[Dataset entries]
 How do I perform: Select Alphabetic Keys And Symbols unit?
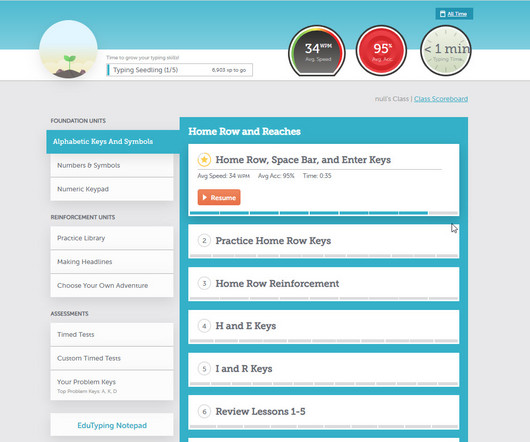113,142
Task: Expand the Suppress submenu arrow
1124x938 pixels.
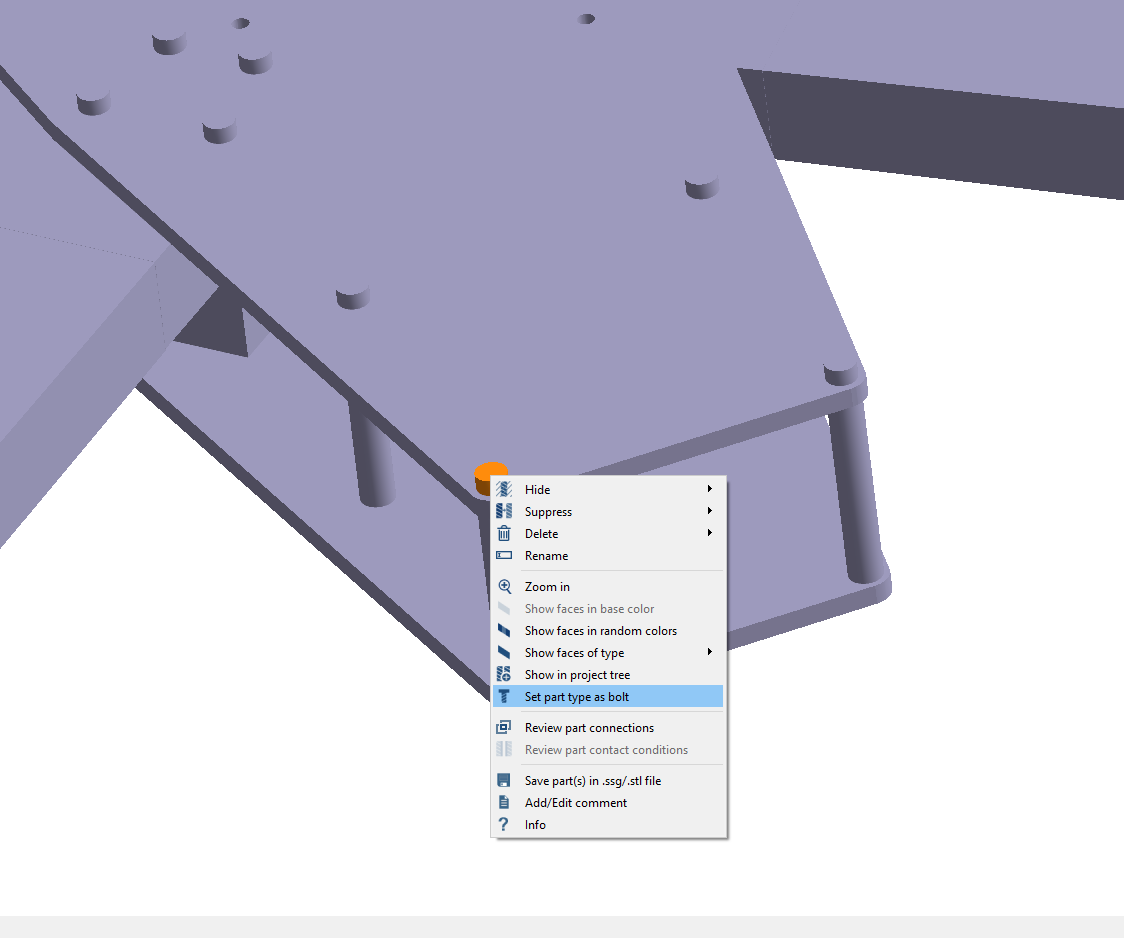Action: (709, 512)
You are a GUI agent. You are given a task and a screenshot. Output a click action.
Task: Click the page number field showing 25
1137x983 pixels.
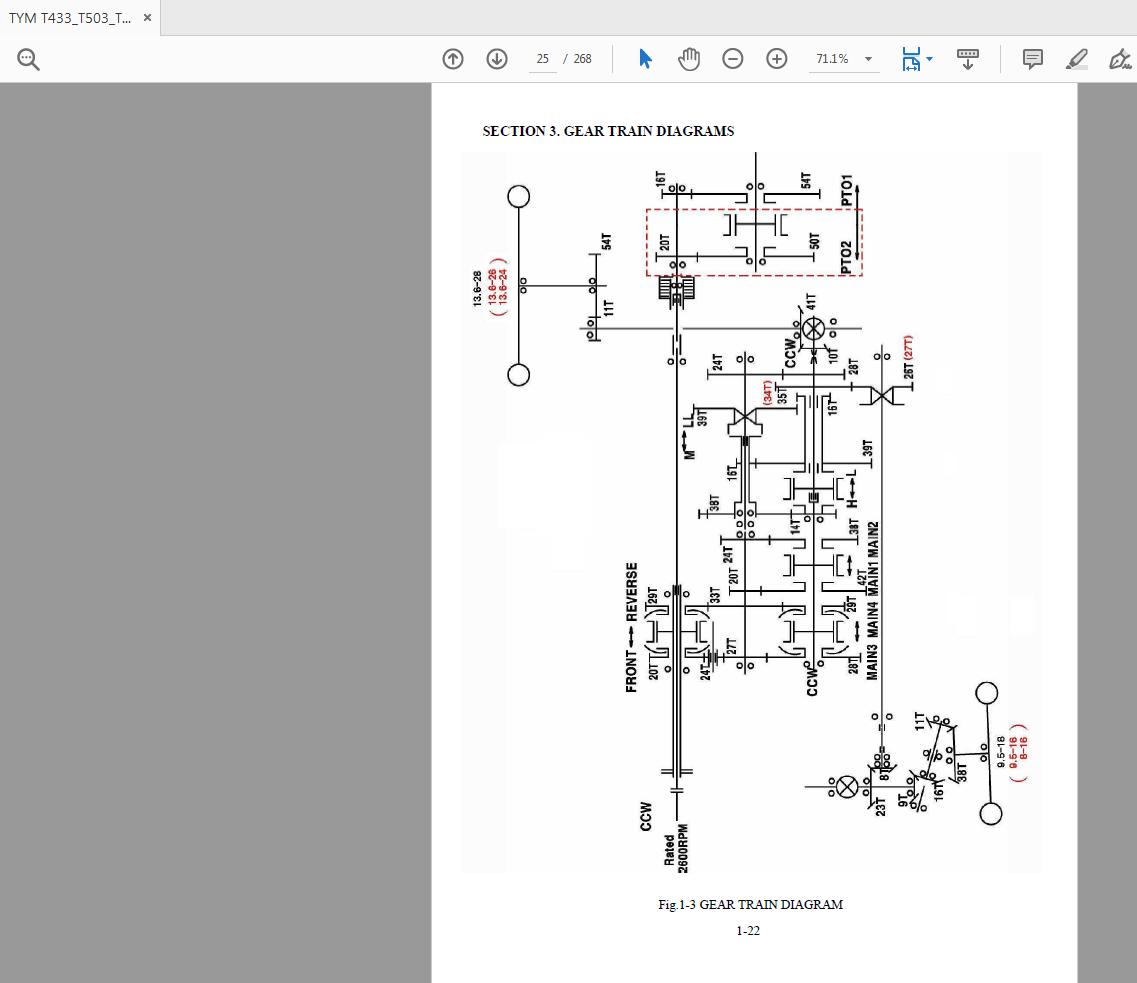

> [Work instruction]: Look for the line that contains "Task: Click the page number field showing 25", then please copy it and the rest of the lines through the end of the data, pictures excluded.

> [The answer]:
Task: Click the page number field showing 25
1137x983 pixels.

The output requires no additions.